While operative delivery is overused, it shouldn’t be demonized either. When genuinely needed, it can be lifesaving. Some patients do not want a cesarean delivery, and both the patient and the clinician may equate operative delivery with personal failure. However, that view may present a barrier to calling for consultation when it is genuinely needed.
For natural childbirth enthusiasts, think of the surgical delivery option as sealed in a glass case. Break that glass for all the right reasons: to preserve life or avoid significant fetal morbidity. Discuss the indications for surgical management ahead of time, so the mother is not surprised by a sudden rush to the operating room, feeling frightened and out of control.
It is recognized that patients and clinicians have firmly held beliefs, and opinions are strong on this subject. Patients have a right to self-determination and to select the birthing experience that will suit them best. Yet there is tension because jurors will expect a clinician to fully communicate known risks to patients and use all available resources to safeguard the mother and fetus at all times. In this case, the jury concluded that the midwife failed to refer for cesarean delivery after about 10 hours of labor, when the fetal heart rate pattern was nonreassuring. One of the plaintiff’s expert witnesses who criticized the defendant midwife’s care was herself a highly regarded midwife.
Continued on the next page >>
Second, use oxytocin carefully, slowing or stopping it when required. While we do not have access to the fetal heart rate monitor strips in this case, we do know that the plaintiff met her burden of proof and persuaded the jurors that the midwife inappropriately increased the drug in the setting of uterine hyperstimulation, with evidence of fetal distress. It seems surprising that the allegedly “normal” pattern recorded at 1:26 am could have been the maternal heart rate—but apparently, the jurors were convinced of this.
Third, when a facility has a medication protocol, follow it unless there is good cause not to. Medication protocols can be useful to establish operating guidelines and reduce medication errors. But they can also shackle clinicians by substituting tables and algorithms for clinical judgment. Problems arise when a protocol is sidestepped, and the clinician is raked over the coals for failing to adhere. If your facility has protocols that are important to your practice, read the documentation. Learn it, know it, live it.
If you operate outside a protocol, and your case goes to trial, the expert witness defending your care will be forced to take on both the plaintiff’s allegations and your own facility’s recommendations. The plaintiff’s closing argument will include a variation of “Mr. A did not even bother to follow his hospital’s own rules.” This argument is easy for jurors to understand, and many will reach a finding of negligence based on this fact alone.
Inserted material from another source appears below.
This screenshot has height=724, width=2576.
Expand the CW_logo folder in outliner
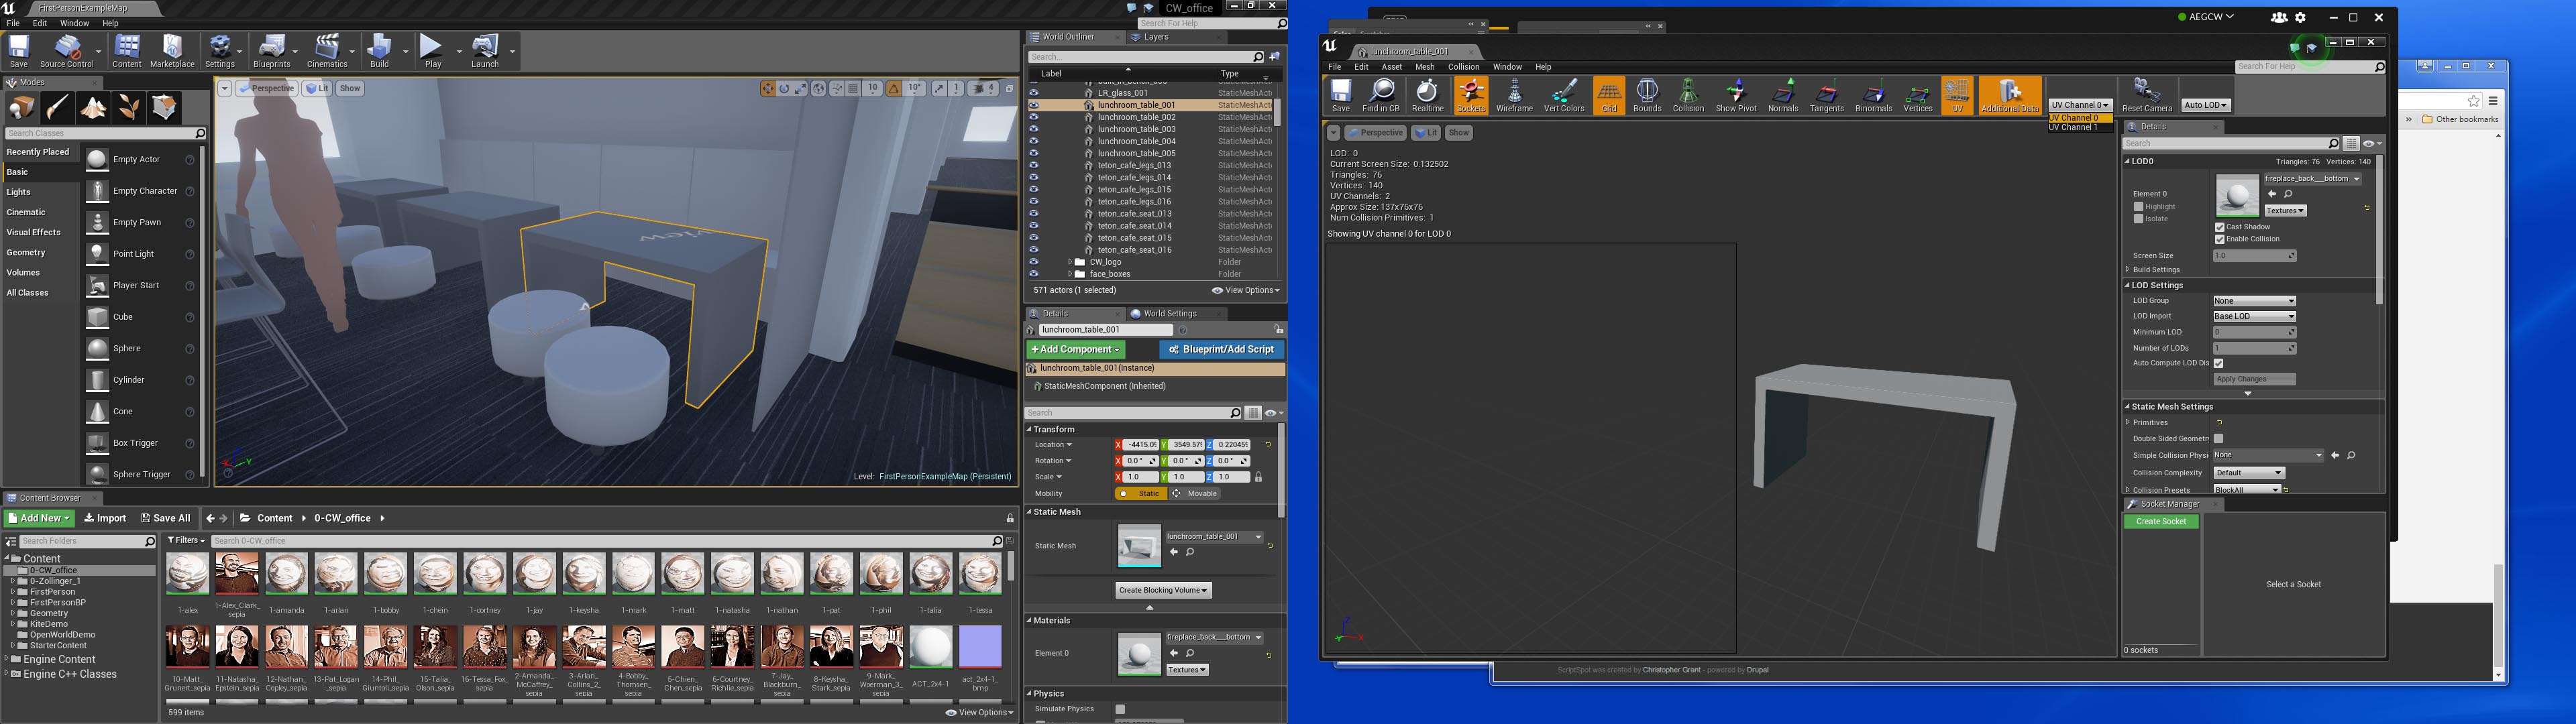point(1069,262)
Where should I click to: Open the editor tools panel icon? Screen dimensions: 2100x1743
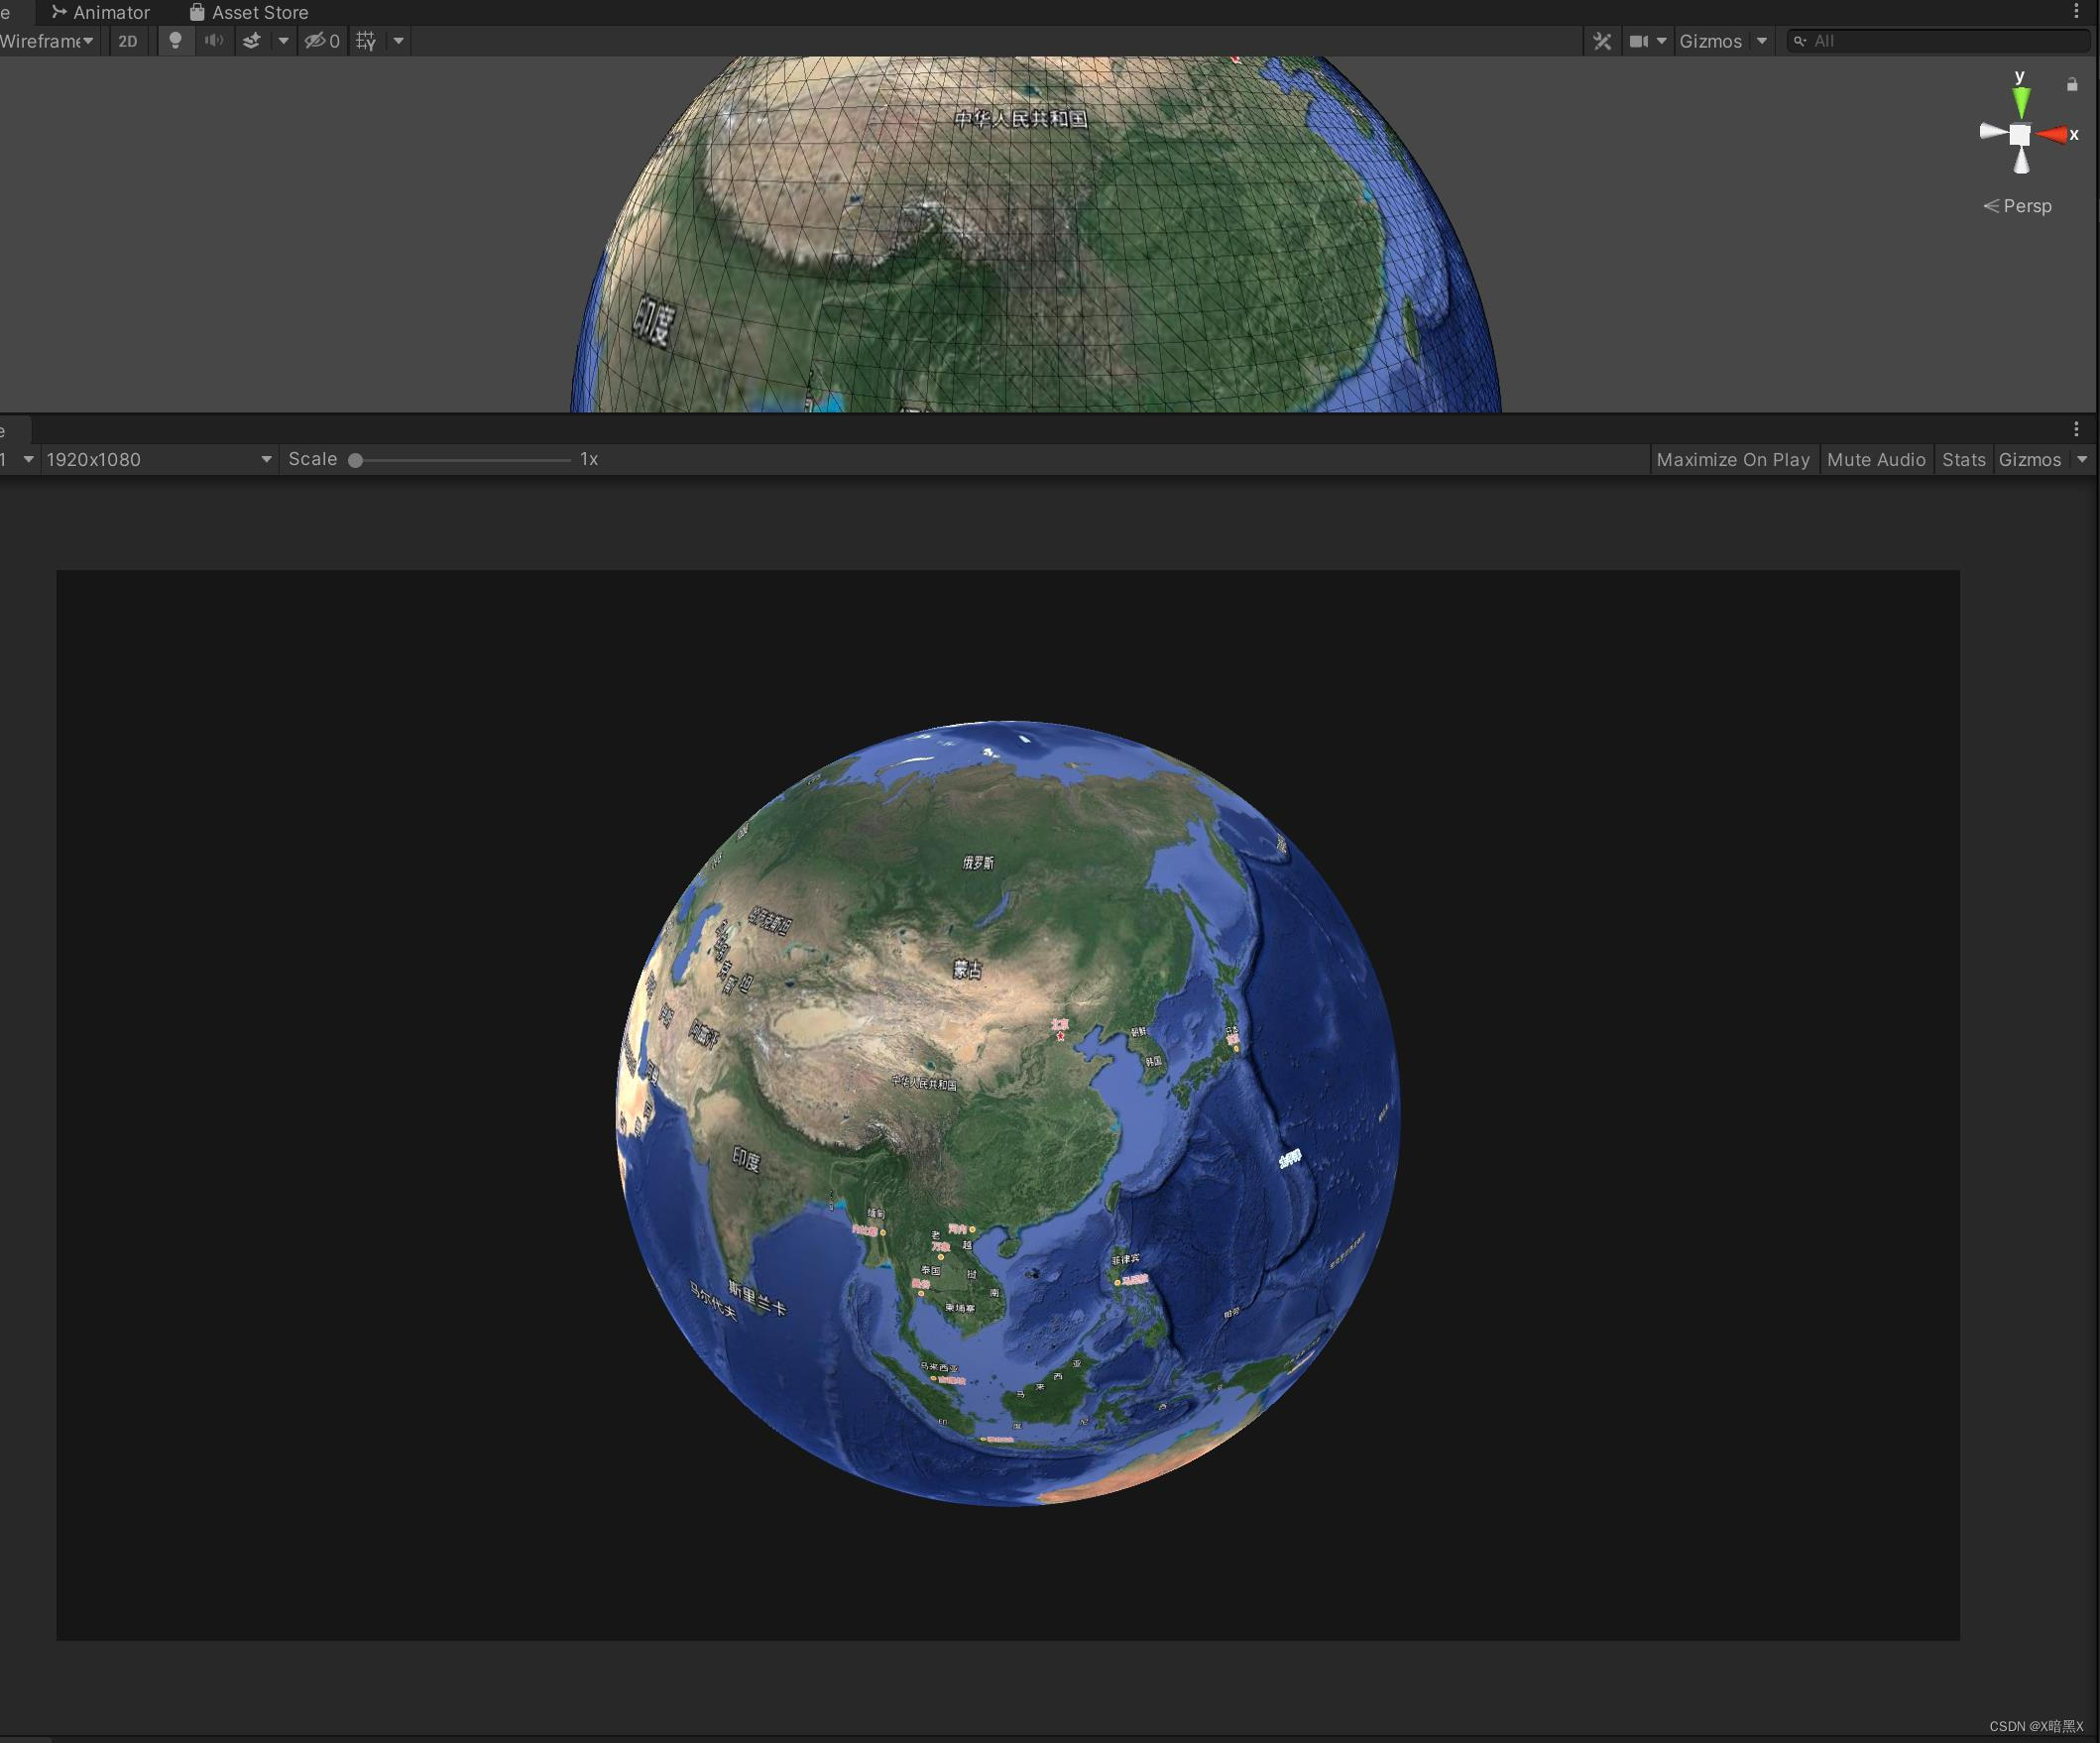1602,41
If you disagree with the protocol, or it is not reflective of your actual practice, either clinician practice or the protocol must be changed. Do not routinely circumvent protocols without good reason.
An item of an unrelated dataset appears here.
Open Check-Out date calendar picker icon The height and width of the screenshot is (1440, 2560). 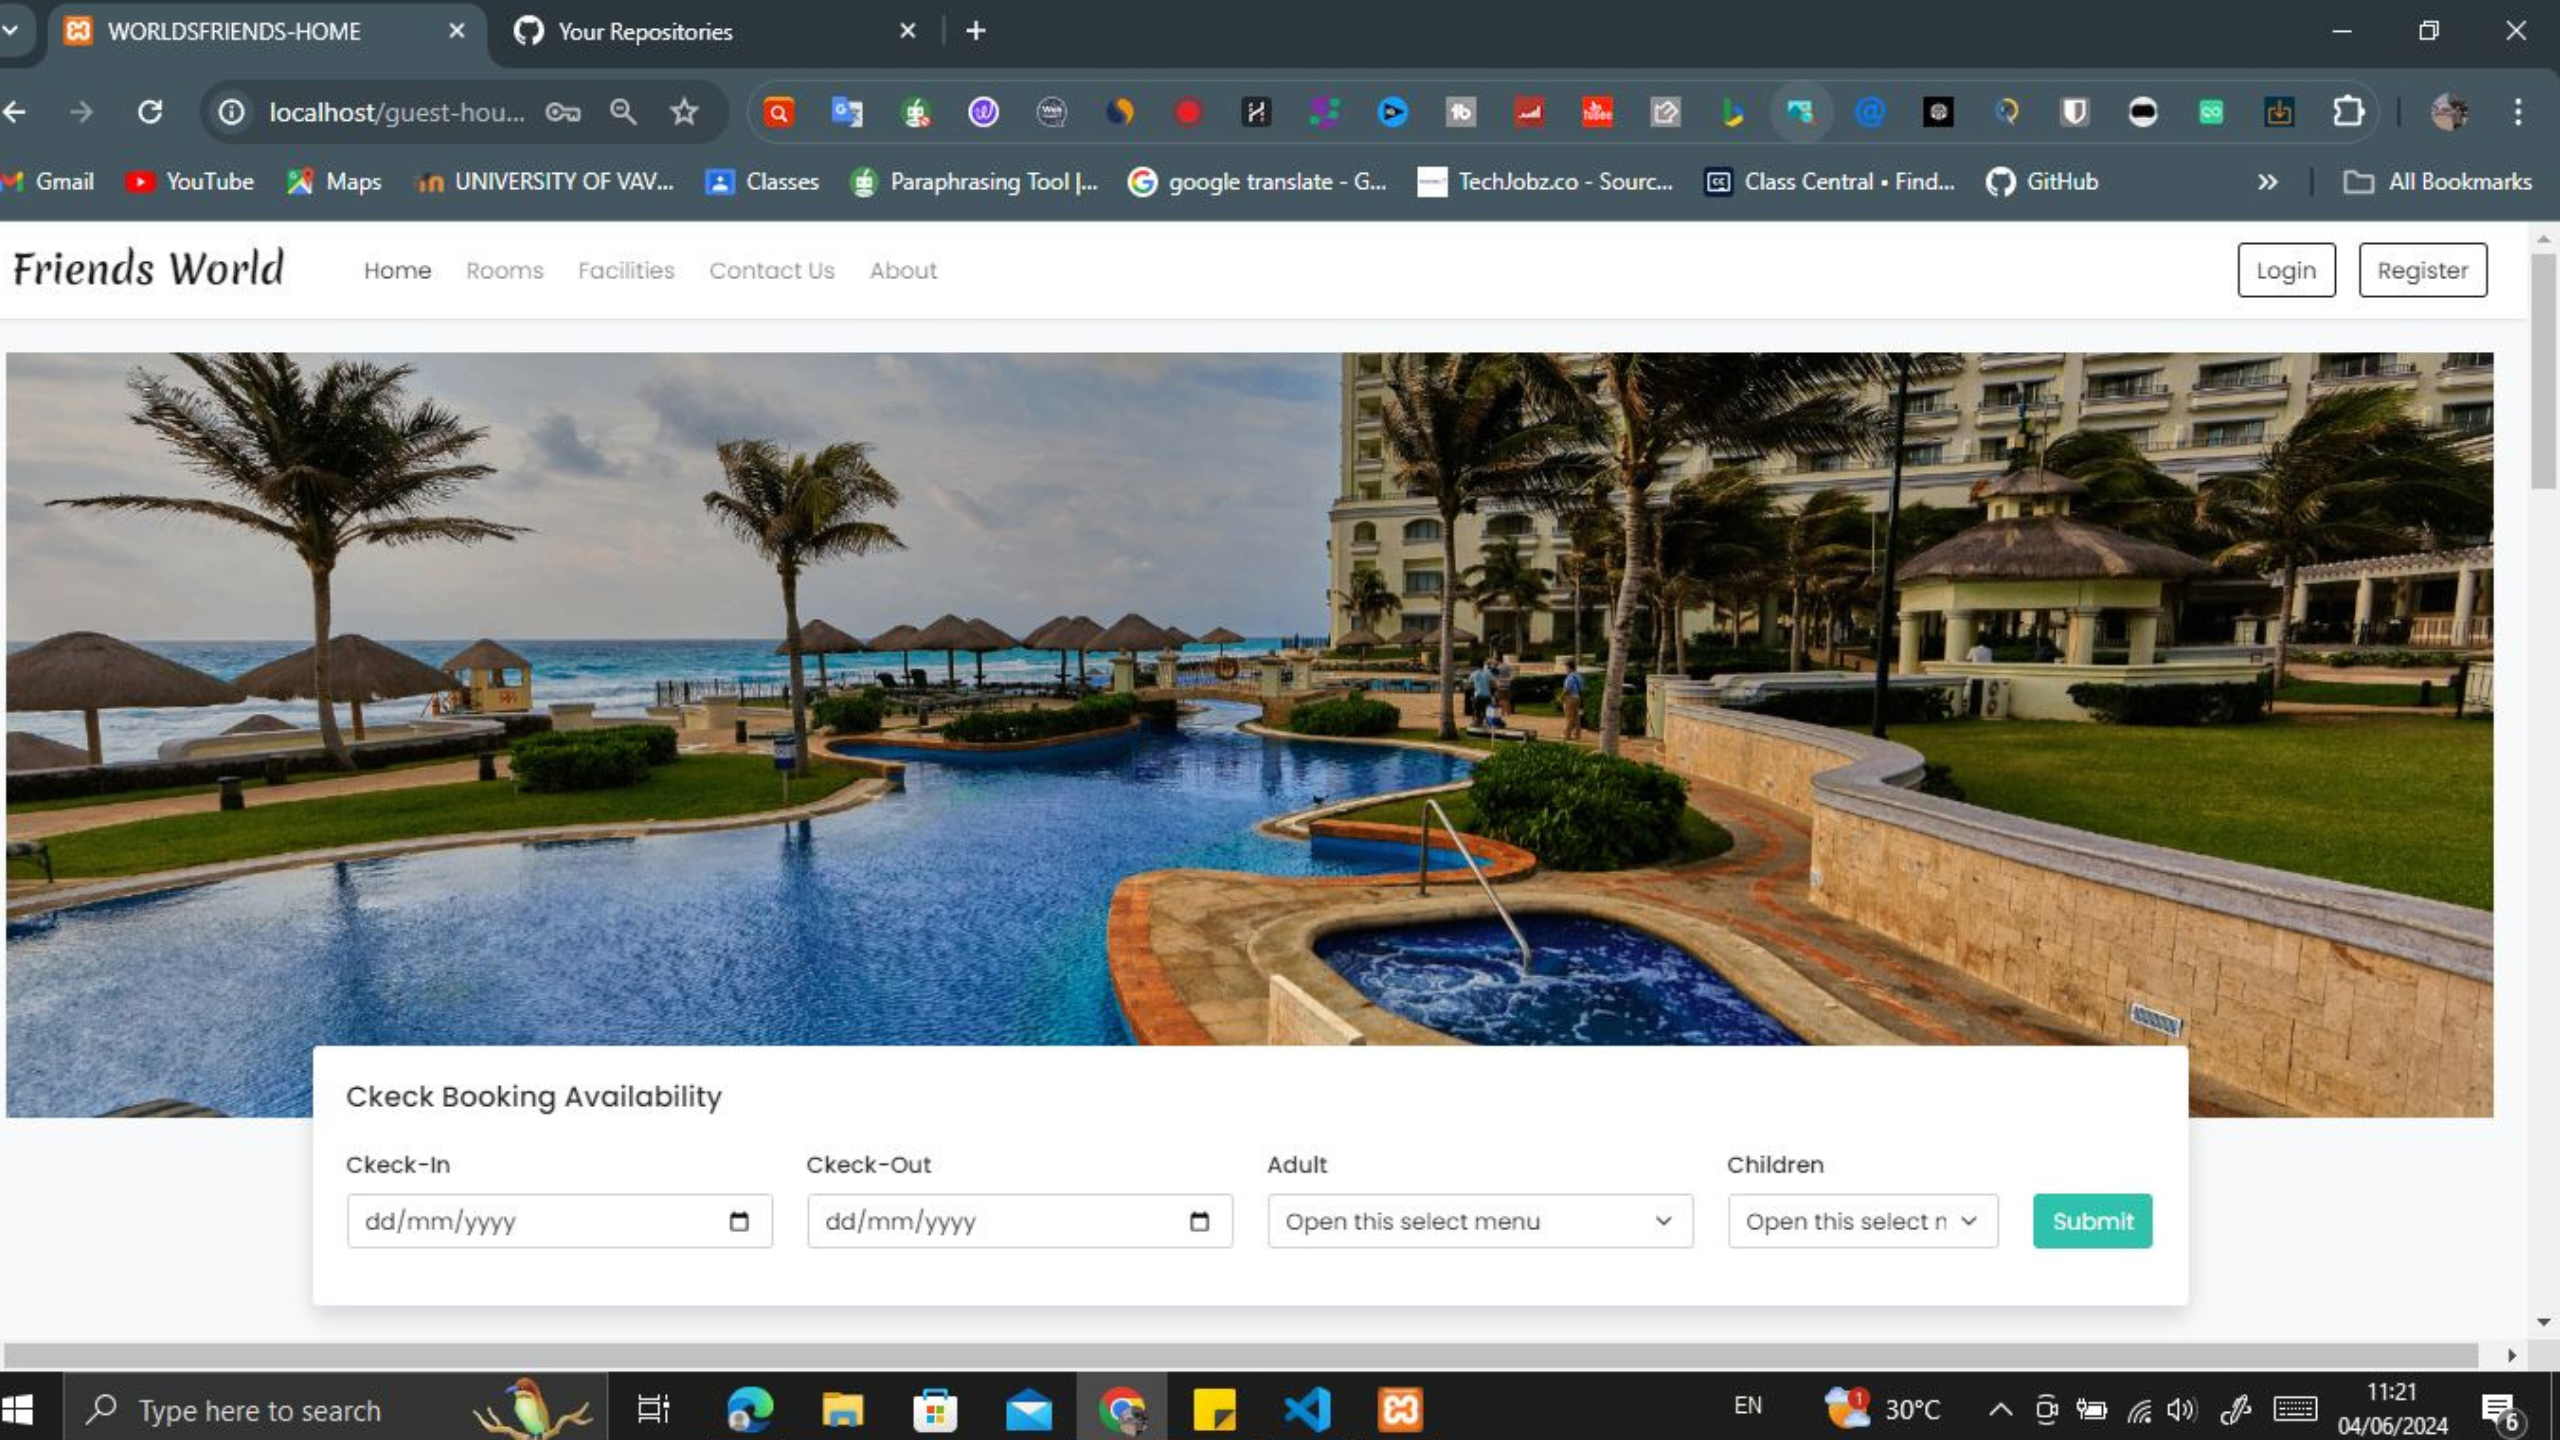pyautogui.click(x=1199, y=1221)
Ideally, protocols should be constructed to give clinicians flexibility based on clinical judgment and patient response. If you have a role in forming a protocol, consider advocating for less rigidity and allowing for professional judgment. If the protocol is rigid, be sure that everyone understands it and that it can be strictly followed in a real world practice environment. Put plainly, don’t install a set of rules you can’t live with—it is professionally constraining and legally risky.
IN SUM
From a legal standpoint, it is not safe to completely discard surgical delivery; when needed, it is required. Patients given oxytocin must be monitored closely, and the drug should be discontinued in the setting of uterine hyperactivity with fetal distress. Follow medication protocols or change them—but whatever you do, don’t ignore them.